With Indonesia Predicted a Strong Growth in GDP, How Is This Affecting the Markets?
Jun 22, 2017

Indonesia is a country that has been implementing a lot of reforms with a view to improving the investment environment and promoting growth. The forecast for Indonesia's growth is extremely positive at the moment, with The World Bank anticipating GDP growth of 5.1% in 2017, and 5.3% the following year. There are a lot of reasons why Indonesia is setting itself apart on the world stage as a developing market, and those interested in emerging markets on the whole or growing markets in Asia are seeing Jakarta as a promising investment opportunity.


In the Southeast Asia region, Indonesia is one of the biggest commodity exporters. However, the country has also been decreasing its reliance on exports and looking to domestic consumption as a stronger driver in economic growth. Indonesia has a rapidly growing middle class, and this is enabling this increase in economic dependence on consumption within the nation. At present, around 55% of economic growth is attributed to private consumption, and this is predicted to be a trend that will continue as the currency (the Indonesian rupiah) remains stable and interest rates are low. This combines to create an environment of consumer confidence that is aiding consumption and therefore growth.

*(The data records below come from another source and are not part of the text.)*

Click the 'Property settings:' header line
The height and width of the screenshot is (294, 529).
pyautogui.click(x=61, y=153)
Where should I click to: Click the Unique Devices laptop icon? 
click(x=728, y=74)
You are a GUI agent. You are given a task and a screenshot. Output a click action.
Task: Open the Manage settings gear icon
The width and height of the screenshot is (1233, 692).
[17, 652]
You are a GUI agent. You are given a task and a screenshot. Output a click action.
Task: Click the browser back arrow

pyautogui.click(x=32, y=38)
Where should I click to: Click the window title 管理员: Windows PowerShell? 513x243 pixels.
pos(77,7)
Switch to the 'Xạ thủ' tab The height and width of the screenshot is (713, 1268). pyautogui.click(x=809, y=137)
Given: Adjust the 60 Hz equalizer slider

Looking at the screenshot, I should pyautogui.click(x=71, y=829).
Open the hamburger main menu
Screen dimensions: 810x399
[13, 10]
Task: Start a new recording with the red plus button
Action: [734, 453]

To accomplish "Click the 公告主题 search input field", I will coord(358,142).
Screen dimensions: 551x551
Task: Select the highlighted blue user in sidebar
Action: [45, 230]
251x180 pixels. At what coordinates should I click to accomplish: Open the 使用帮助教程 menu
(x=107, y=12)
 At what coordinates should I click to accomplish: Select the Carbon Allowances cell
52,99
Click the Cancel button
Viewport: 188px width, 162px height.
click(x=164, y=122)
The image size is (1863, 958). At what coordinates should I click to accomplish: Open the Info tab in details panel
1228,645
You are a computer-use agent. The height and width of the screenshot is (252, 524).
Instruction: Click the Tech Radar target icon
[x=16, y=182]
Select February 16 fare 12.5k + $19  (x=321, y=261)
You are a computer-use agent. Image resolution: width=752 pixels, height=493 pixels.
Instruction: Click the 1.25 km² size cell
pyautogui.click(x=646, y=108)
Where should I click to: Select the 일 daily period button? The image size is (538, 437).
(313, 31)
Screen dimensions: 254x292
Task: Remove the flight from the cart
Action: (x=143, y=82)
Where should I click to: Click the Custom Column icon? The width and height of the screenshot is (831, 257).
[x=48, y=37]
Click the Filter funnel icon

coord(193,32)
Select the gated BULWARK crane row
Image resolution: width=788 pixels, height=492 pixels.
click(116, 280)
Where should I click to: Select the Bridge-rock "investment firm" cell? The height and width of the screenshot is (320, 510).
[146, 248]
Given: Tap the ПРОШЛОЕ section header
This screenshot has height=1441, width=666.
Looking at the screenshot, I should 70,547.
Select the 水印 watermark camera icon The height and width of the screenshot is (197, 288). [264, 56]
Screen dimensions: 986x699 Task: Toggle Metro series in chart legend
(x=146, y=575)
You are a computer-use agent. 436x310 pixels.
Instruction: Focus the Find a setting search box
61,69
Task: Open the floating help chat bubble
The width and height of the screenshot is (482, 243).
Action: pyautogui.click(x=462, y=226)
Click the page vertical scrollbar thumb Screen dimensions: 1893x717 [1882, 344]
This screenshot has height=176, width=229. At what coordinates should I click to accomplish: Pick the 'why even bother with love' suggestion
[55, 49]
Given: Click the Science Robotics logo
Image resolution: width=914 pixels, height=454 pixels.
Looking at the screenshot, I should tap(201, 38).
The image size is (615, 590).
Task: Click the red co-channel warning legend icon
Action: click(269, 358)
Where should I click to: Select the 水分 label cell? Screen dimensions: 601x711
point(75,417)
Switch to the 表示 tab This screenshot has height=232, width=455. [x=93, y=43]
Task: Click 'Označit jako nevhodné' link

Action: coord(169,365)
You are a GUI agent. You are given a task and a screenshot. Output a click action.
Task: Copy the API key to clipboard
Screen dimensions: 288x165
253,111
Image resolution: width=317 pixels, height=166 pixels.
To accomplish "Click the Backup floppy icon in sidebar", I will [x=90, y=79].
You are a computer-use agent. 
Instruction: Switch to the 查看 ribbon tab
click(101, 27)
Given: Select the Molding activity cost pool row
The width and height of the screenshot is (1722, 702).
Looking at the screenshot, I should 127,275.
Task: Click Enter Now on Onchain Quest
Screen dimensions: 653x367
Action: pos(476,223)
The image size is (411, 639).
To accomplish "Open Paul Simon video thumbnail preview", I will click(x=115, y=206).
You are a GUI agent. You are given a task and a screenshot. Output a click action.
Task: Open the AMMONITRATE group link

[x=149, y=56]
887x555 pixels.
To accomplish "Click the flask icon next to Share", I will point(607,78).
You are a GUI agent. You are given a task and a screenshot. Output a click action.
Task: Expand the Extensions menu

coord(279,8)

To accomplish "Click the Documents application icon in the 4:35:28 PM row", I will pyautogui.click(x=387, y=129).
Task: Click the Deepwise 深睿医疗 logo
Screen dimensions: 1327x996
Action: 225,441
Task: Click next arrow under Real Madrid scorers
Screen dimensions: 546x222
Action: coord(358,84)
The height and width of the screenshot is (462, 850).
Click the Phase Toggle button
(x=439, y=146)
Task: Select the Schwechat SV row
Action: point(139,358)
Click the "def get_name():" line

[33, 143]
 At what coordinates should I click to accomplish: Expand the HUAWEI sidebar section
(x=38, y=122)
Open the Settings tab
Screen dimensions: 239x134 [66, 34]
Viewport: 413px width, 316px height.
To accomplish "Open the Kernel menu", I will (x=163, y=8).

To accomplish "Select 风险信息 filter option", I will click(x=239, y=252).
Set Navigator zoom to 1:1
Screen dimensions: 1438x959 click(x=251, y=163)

Economic reforms in Indonesia are also a significant factor in terms of the confidence in the prospects for growth in the country. There have been structural changes to reduce overall bureaucracy, and to make the Indonesian economy easier for people to invest in, including changes to how the Indonesian markets can be accessed. Indonesia has seen improvements in its 'Ease of Doing Business' rankings as a result, and its trade surplus has increased as a positive effect of this. In March 2017, it posted a $1.23 billion trade surplus – a huge increase on its $0.51 billion surplus at the same point in 2016. It seems that the measures being taken to up Indonesia's game as a strong investment climate are working well.


However, there is the potential that work on the reforms in Indonesia may be slowed or altered by the prospect of an election in 2019. The results of a recent gubernatorial election in Jakarta, which saw the challenger Anies Baswedan secure victory, are being used as a kind of barometer in terms of political opinion, and the possibility that reforms may be impacted is one that people considering long term investment in the Indonesian market will certainly be bearing in mind; currently the impact of the result hasn’t started to show. While there is some religious backdrop to the politics in Indonesia, the general sentiment seems to be that the country largely supports the work of current President Widodo on the economy, and so a change in leadership may introduce some unwanted uncertainty.

All in all, things are looking good for Indonesia, outperforming other emerging markets barring Brazil in the early part of 2017. If reforms continue and growth manages to reach the levels predicted, Indonesia will remain a very interesting prospect for investors who like to take advantage of opportunities in emerging markets.